Revolutionary icon of choice


Cubans hold a poster of Ernesto
Mike Antonucci San Jose Mercury News

He’s big in Hollywood. He’s an international fashion icon. He’s collectible.

Today, 37 years after his execution, the enduring image of Marxist guerilla leader Ernesto “Che” Guevara is of a man with the ideal face for a T-shirt.

Sales of Che-adorned merchandise – which includes belt buckles, caps, cigarette lighters, cuff links, drink coasters, handbags, key rings, place mats and watches – is getting a boost from the new movie about the pre-combatant Guevara, “The Motorcycle Diaries” (which opens Friday in Spokane).

Robert Redford was an executive producer for the film, which stars Gael Garcia Bernal as Guevara.

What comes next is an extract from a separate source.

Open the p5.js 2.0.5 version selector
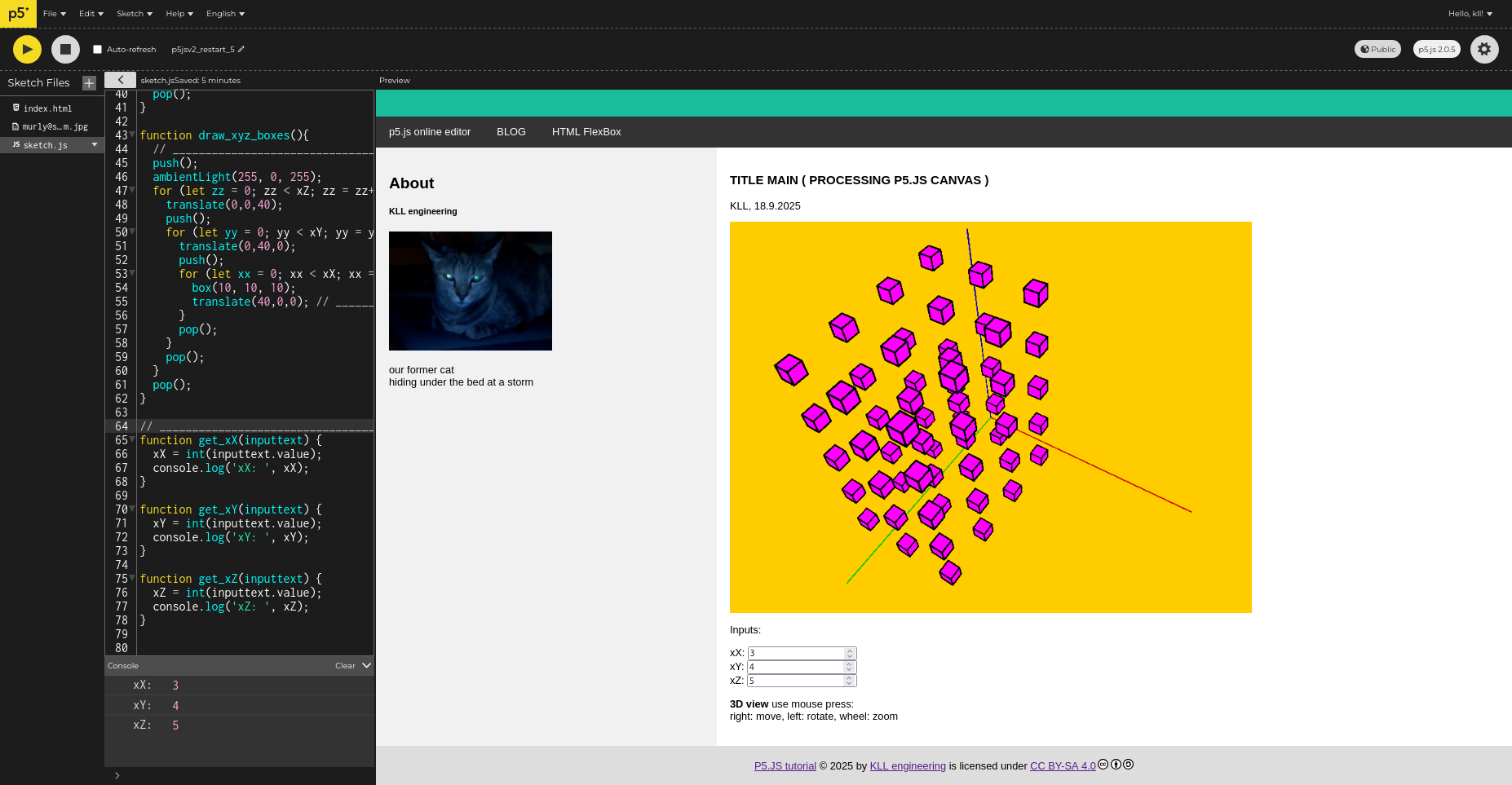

Guevara’s legacy is intensely controversial. Born in Argentina and educated as a doctor, Guevara was a commander in the insurrection that led to Fidel Castro’s takeover in Cuba. He later fought against the Bolivian military, who captured and killed him.

From one political perspective, he was a martyr for social justice. From another, he was a ruthless, United States-hating killer.

Either way, what Guevara rejected in life has defined him in death: capitalism.

For decades now, if it’s Che, it’s chic. These days, he’s usually in the running for revolutionary icon of choice in eBay sales, and his trendiness has inspired such head-spinning manifestations as a large tattoo of his visage on boxer Mike Tyson’s rib cage. Guevara tie-ins are also being used to promote tourism in Bolivia.

Much has been made over the decades about the visual potency of a particular Guevara image – a photograph considered among the most famous ever taken.

Snapped by the late Alberto Diaz Gutierrez (better known as Albert Korda), the photo immortalized the beret-wearing Guevara as the epitome of the revolutionary spirit. Its inspirational appeal is often said to overpower any need to understand who Guevara was or what he did.

“It looks like Saint Che on the image. It conveys determination, seriousness, dedication and charisma,” says Saul Landau, a political scholar and documentary filmmaker who met Guevara in 1960 in Cuba.

Landau, 68, is director of digital media and international outreach programs for the College of Letters, Arts and Social Sciences at California State Polytechnic University-Pomona.

He echoes what fierce Guevara admirers say about all the T-shirts and paraphernalia – that “Che would roll over in his grave” – but adds, “and then he’d probably laugh.”

Canadian photographer John Trigiani, who created a Web site selling a multiplicity of Guevara-themed merchandise ( www.thechestore.com), says he has a core of highly educated buyers who are well informed about Guevara’s life.

But he also says there’s tremendous interest from consumers who are reacting to the commercial popularization of the image.

“I sell stuff to college students who have no idea who he is,” said Trigiani. “They think he’s the lead singer for Rage Against the Machine (the band that put the Korda portrait of Guevara on the cover of their first album).”

Sales rise, says Trigiani, when something like Tyson’s tattoo or rapper Missy Elliott’s Che cap get media exposure.

He pays close attention to all Guevara-related news – including the reported plans for a big-budget movie that would star Benicio Del Toro – and wants to expand his Web site to add messaging and other social features for the “community” of Che fans.

To Trigiani, Guevara’s legacy is not hard to analyze.

“Basically,” he says, “Che’s a rock star.”